A new autobiography details the beauty's highs and lows.
The article originally appeared in MIMI.
Iconic model Beverly Johnson, 63, is detailing some of the horrifying trappings of the modeling industry in the '70s and '80s in her new tell-all book, The Face That Changed It All.
In an interview with People, Johnson shares startling memories of starving herself to weigh just 103 pounds after being deemed "too fat." At the time, she was 5'9 and 125 pounds.
"I was eating nothing, zero," she says. "I drank black coffee, a sip of broth if things got tough, and in the evening, a glass of champagne as a pick me up. We didn't even drink water. We thought it was fattening."

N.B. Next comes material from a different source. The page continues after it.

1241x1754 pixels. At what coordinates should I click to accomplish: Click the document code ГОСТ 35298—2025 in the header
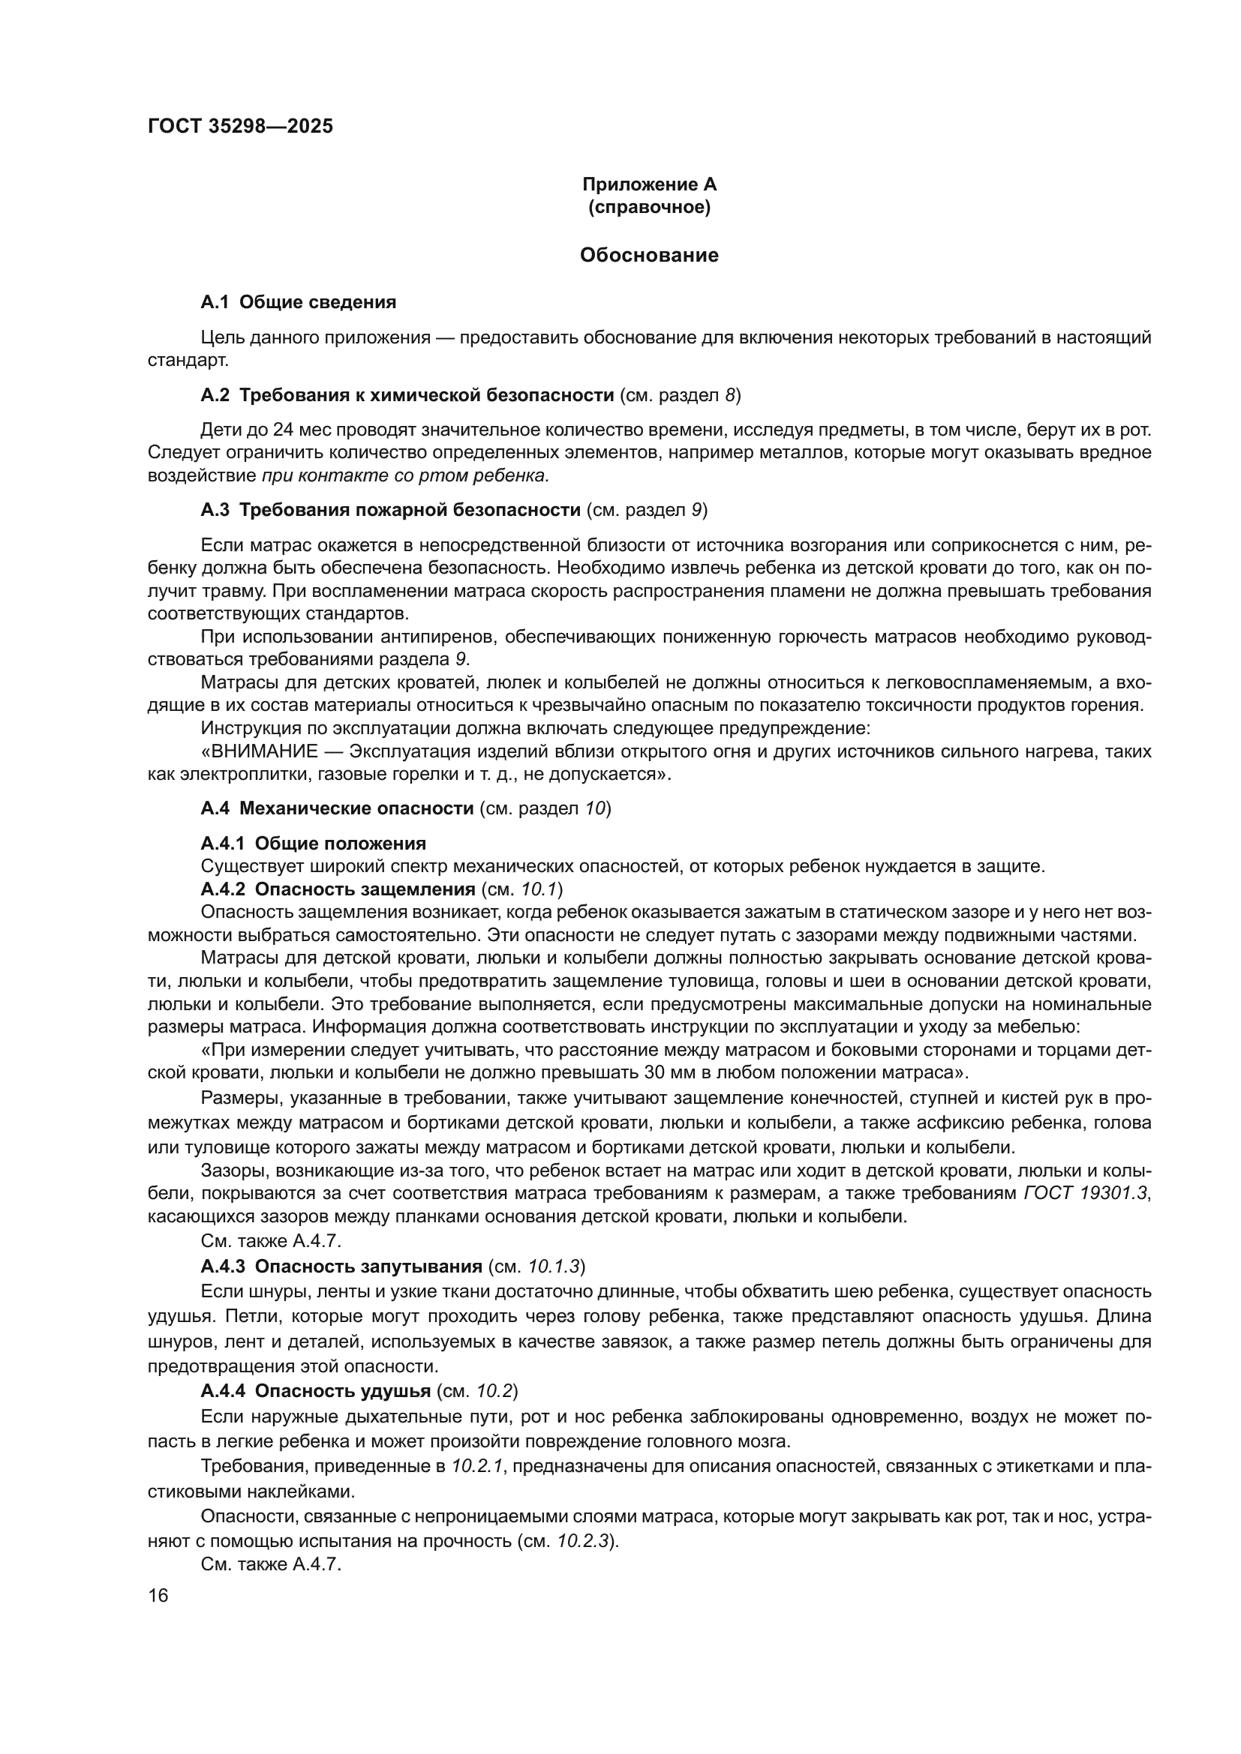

Johnson discusses how openly and readily available drugs were available to models back in her day, which resulted in a battle with cocaine addiction for the model, who now runs a lifestyle line featuring makeup, bags, and hair extensions.
"Drug use was encouraged," she says." It was like 'Oh my god, you are chiseled to the bone.' All of the things you needed to be a high-class model: high cheekbones, bright eyes, that was all provided by the drugs. It was like being offered a drink. It was one of the perks. People around us always had it."
After nearly suffering an overdose in 1983 and becoming embattled in a custody suit over her daughter Anansa, Johnson went to rehab to beat her addiction.
"I realized drugs could kill you and my daughter would not have a mother if I didn't get help," she says.
With a happier and healthier outlook on life, Johnson is living proof that a model never has to retire — she can just keep reinventing herself.